Troque "miscigenação" por "mistura" no trecho da resenha que vai de "Histórias de vampiros" até "Anjos da Noite.", inclusive, e apresente o trecho resultante.

= TRECHO DO DOCUMENTO =
..............................

Desorientado o menino vaga pela floresta sem saber como chegar em casa. É nesse momento que ele encontra um Border Collie[1] que o guia até uma cabana. Morcego, forma como Lucas apelida seu novo companheiro, guia o menino até a casa de seu dono, Anselmo, um antigo amigo de Arthur que revela a Lucas o que havia acontecido com ele e o esclarece acerca de sua missão no mundo, a missão de todos os lobisomens: caçar e exterminar os vampiros. Mais do que isso, o menino lobo é o único capaz de deter o retorno da Rainha das Trevas, a mais poderosa vampira da história. É nesse momento que tudo muda na vida do garoto que passa a enfrentar desafios enormes e perigosas aventuras, ao mesmo tempo que tem que lidar com a chegada de Félix, um garoto novo na escola, mas de áurea misteriosa e sombria. 

Resenha

Vampiros, lobisomens e adolescência: apreciação crítica das temáticas

Histórias de vampiros são muito comuns e não são poucas as obras que possam ser citadas quando se fala do tema. Contudo, histórias de lutas entre lobos e vampiros e o tema da miscigenação entre estas raças parecem ter se tornado mais populares após obras de grande sucesso e divulgação internacional como jogos de RPG, a série Crepúsculo e a franquia de filmes Anjos da Noite.

É possível perceber na trama de João Gabriel influências de algumas obras, sobretudo dos jogos de RPG. Isso não significa, porém, que o O Amaldiçoado e o Príncipe das Trevas não seja original. Pelo contrário, se o autor inicialmente parece se inspirar em outras obras para sua ideia base, por outro lado esbanja originalidade ao apresentar uma proposta de narrativa completamente distinta, nem exageradamente adulta, violenta e pouco crível como o elétrico Anjos da Noite; nem melosa, enjoativa e clichê como o romântico água com açúcar, Crepúsculo; e bem mais literário e intimista do que costumam ser os jogos de RPG.

Romance de terror infantojuvenil, puxado para o subgênero da fantasia sombria, João Gabriel oferta ao seu leitor uma história com muitos personagens realistas e cativantes como Lucas e seu Anselmo. Uma narrativa que não é exageradamente infantil para ser desprovida de ação realista e mortes reais, nem exageradamente adulta para deixar de ser recomendável aos menores como é o caso do subgênero do terror: o vampirismo erótico.

..............................

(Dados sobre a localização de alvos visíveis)
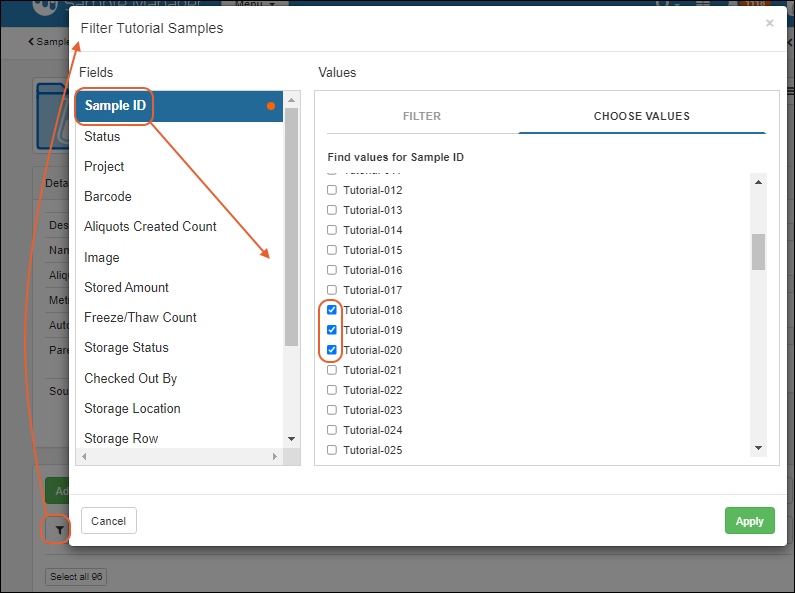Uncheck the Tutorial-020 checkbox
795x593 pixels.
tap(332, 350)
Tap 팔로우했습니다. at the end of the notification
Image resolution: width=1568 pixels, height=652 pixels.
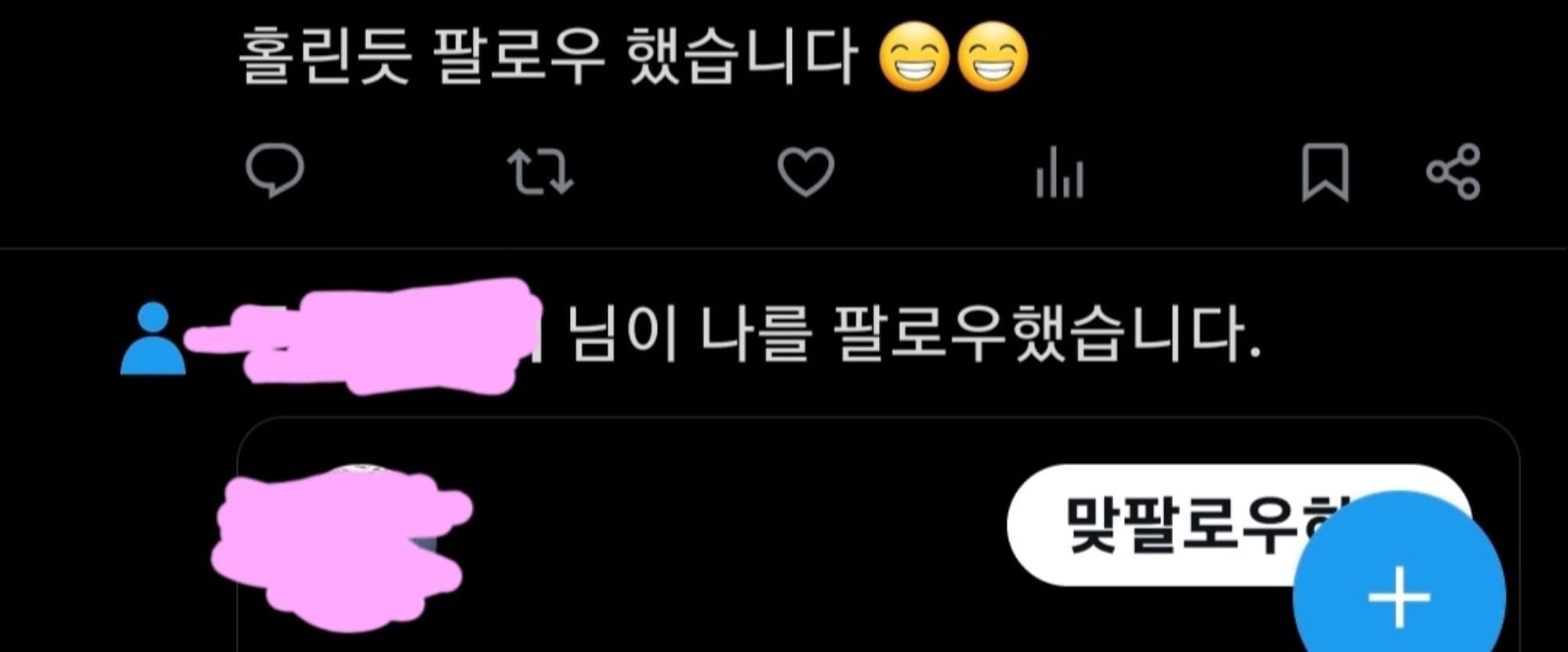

..............................

= EXERCÍCIO RESOLVIDO =
Histórias de vampiros são muito comuns e não são poucas as obras que possam ser citadas quando se fala do tema. Contudo, histórias de lutas entre lobos e vampiros e o tema da mistura entre estas raças parecem ter se tornado mais populares após obras de grande sucesso e divulgação internacional como jogos de RPG, a série Crepúsculo e a franquia de filmes Anjos da Noite.